Are We Headed For Inflation, Deflation, Or Stagnation?

The Federal Reserve headquarters in Washington, DC
With the historic collapse of oil prices and glutted tankers sloshing around off the coast of Los Angeles, some forecasters are predicting deflation as far as they can see. They tend to believe that shocks to supplies cause inflation or deflation in commodities that spreads through the economy like a virus.
Others look to the Fed gorging itself on anything that resembles financial paper and predict hyperinflation like that of Germany a century ago or Zimbabwe recently. Historically, growth in the Fed’s balance sheet signaled a rapidly expanding supply of money that would ignite inflation. So which will it be: inflation, deflation, or stagnation?
I look for deflation for several reasons. First, Japan has demonstrated for 30 years that near-zero interest rates, massive government borrowing, and growth in the money supply doesn’t generate growth or inflation. Europe has imitated Japan for a decade. So have they proven the quantity theory of money to be wrong? The equation of exchange and its variations have driven monetary theory for over a century. The equation is MV=PQ where M = money, V = velocity, P = prices and Q = quantities. P*Q is just GDP. Velocity is the same as turnover in accounting. Money “turns over,” or gets spent multiple times, until it equals GDP. So, if V remains constant while M grows, P will rise and price inflation will happen until Q catches up.
So, what happened in Japan and Europe to break the link between money and prices? Ludwig von Mises, the greatest economist of the 20th century, answered in his classic Human Action that nothing had broken; economists took the equation mechanically instead of seeing it as a general expression of human behavior:
“An outgrowth of this erroneous point of view was the idea that there prevails a proportionality in the changes of the-total-quantity of money and of money prices.
“The quantity of money available in the whole market system cannot increase or decrease otherwise than by first increasing or decreasing the cash holdings of certain individual members…
“Money is neither an abstract numeraire nor a standard of value or prices. It is necessarily an economic good and as such it is valued and appraised on its own merits, i.e., the services which a man expects from holding cash…Only because people expect changes about the kind and extent of which they have no certain knowledge whatsoever, do they keep money.”

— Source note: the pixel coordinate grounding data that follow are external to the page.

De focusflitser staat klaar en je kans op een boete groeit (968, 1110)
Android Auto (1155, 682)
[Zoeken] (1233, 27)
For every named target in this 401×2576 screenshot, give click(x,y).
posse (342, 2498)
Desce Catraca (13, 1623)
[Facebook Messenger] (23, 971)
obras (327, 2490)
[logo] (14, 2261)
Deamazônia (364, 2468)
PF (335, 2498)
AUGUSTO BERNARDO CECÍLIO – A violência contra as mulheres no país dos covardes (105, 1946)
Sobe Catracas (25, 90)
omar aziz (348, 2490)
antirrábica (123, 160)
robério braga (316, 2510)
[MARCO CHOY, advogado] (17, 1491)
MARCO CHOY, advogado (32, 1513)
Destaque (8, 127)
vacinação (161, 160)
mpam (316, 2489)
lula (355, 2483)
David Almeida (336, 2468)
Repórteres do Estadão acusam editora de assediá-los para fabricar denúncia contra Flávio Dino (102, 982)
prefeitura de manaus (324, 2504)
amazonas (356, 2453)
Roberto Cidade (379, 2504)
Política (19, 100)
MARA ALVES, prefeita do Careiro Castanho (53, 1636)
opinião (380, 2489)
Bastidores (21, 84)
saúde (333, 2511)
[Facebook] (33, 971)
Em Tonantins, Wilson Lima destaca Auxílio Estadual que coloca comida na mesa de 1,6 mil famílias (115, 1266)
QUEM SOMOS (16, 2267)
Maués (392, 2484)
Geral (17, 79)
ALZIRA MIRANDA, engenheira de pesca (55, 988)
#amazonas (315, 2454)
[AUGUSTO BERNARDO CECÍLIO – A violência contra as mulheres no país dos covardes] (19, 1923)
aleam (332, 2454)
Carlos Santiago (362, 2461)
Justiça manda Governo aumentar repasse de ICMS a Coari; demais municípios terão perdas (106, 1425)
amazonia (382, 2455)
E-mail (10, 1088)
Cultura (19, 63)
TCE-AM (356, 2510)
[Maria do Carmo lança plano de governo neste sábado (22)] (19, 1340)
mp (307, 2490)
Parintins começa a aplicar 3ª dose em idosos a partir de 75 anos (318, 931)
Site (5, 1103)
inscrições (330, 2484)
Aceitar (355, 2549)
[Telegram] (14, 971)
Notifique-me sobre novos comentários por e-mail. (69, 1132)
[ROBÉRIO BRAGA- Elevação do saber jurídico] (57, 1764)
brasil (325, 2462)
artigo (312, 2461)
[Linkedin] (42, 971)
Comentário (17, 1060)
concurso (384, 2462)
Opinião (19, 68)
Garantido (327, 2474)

In other words, people respond to increases in the money supply in different ways depending on their circumstances. People cling to money only because they can’t see into the future perfectly. Money acts as a cushion for unexpected expenses. When people face a more uncertain future, they hold more money than if the economy has been calm for a while and the future looks promising.
That’s what makes velocity important. It’s not constant but has been declining for decades as the chart from the Fed shows.

Velocity peaked at the end of the stagflation of the 1970s after Chairman Paul Volcker raised interest rates to historic heights to combat inflation. Velocity measures the willingness of individuals and businesses to hang on to cash. During periods of high inflation people didn’t hold money because it lost value every day, so they spent it quickly and velocity rose. As inflation subsided, people were more willing to hold onto it.
So, low inflation is one cause of falling velocity. Another is low interest rates. When interest rates are high, the opportunity cost of holding cash is much higher because people could invest it in treasury notes or bonds, corporate bonds, or the stock market and earn a good return. That’s why the Fed’s unending low interest rates have caused it to score several own goals like “Wrong Way” Roy Riegels or Jim Marshall. The more the Fed reduces interest rates, the more cash people are willing to hold and thereby thwart the Fed’s efforts to ignite inflation.
Another way the Fed works against its own policies is through the interest it pays banks on excess reserves. The Fed began that policy during the Great Recession of ’08. Before then, reserves beyond those required by Fed policy sat idle, so banks preferred to lend them and earn something. Then the Fed set the interest it pays on excess reserves above the short-term rate that government notes earn. The punishment of near zero interest rates combined with the incentive to earn above market rates on reserves persuaded banks to sit on their cash and cut back on lending to businesses.
Confusion, low interest rates, and the Fed policy of paying interest on excess reserves all work against the resuscitation of inflation.